利多卡因丝素蛋白双层膜制备及其生物相容性研究

Preparation of lidocaine silk double-deck membrane and its biocompatibility

目的:制备盐酸利多卡因丝素蛋白双层膜,并研究其体外释放、透皮吸收特性和生物相容性。方法:以甘油为增塑剂,制备丝素蛋白甘油双层膜;以渗透促进速率为指标,均匀设计优化双层膜中处方工艺;与单层膜比较,考察了丝素蛋白双层膜的释放性能;考察利多卡因丝素蛋白双层膜的生物相容性。结果:丝素蛋白双层膜的体外释药和透皮吸收均符合Higuchi方程,丙二醇为2.0%,氮酮为1.6%的复合透皮促进剂可明显促进药物的透皮吸收;双层丝素膜的释放性能优于单层膜;其生物相容性良好。结论:丝素蛋白双层膜可作为经皮吸收药物的理想载体,具有良好的应用前景。

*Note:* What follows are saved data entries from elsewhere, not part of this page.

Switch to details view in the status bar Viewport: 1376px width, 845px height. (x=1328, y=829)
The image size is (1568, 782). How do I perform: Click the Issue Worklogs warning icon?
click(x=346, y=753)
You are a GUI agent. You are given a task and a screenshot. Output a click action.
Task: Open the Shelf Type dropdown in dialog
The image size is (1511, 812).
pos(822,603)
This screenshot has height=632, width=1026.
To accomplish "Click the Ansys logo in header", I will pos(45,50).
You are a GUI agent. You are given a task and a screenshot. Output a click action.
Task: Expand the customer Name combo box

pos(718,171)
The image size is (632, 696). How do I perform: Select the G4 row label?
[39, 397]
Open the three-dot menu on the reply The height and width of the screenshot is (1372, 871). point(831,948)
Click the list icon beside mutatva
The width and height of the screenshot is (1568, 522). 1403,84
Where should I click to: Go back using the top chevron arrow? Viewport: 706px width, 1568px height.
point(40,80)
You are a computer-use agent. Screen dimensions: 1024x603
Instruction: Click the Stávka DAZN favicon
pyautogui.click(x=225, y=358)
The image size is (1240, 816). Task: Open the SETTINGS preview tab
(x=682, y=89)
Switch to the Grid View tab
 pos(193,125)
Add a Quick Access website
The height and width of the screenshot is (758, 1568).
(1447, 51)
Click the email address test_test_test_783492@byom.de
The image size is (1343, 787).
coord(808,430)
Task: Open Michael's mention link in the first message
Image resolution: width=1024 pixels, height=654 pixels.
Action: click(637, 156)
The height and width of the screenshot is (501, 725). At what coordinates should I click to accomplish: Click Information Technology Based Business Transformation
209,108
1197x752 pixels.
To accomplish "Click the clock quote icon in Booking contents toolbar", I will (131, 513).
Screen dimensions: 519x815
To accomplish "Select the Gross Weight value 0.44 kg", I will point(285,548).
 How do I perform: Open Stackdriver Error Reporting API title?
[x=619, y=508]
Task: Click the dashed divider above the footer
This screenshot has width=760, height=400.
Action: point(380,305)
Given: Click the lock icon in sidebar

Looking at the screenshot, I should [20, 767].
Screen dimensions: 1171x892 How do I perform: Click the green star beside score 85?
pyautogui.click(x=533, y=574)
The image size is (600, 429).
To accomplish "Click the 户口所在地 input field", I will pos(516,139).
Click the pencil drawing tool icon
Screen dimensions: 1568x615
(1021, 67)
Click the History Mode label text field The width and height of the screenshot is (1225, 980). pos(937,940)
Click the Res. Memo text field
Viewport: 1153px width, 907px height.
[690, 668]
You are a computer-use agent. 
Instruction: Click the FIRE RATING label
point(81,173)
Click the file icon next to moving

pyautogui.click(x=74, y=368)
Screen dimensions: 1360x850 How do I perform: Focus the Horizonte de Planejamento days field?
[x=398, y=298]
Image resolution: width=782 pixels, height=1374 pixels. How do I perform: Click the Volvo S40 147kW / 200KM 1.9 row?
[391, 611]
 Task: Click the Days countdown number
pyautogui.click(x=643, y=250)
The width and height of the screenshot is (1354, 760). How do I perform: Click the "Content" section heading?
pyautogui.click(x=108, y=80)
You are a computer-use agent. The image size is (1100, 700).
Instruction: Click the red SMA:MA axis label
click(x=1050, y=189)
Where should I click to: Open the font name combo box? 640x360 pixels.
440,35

Objective：To prepare a silk compound membrane of lidocaine hydrochloride and study its in vitro release characteristics and biocompatibility. Methods：The silk compound membrane was prepared with glycerine as elastieizer. The prescriptions of formulation and preparation process were screened by the uniform design for permeation rate. The release characteristics of silk compound membrane was studied and compared with the monolayer one. The biocompatibility of silk compound membrane of lidocaine was investigated. Results： The release mechanism of silk compound membrane of lidocaine in vitro was coincided with Higuchi Equation,and the release characteristics of compound membrane was better than the monolayer one. The transdermal absorption reached peak when the ratio of azone to propylene glycol was 1.6%：2.0%. The biocompatibility is good. Conclusion：Silk compound membrane is effective as vehicle for transdermal therapeutic drugs,also has a satisfactory prospect.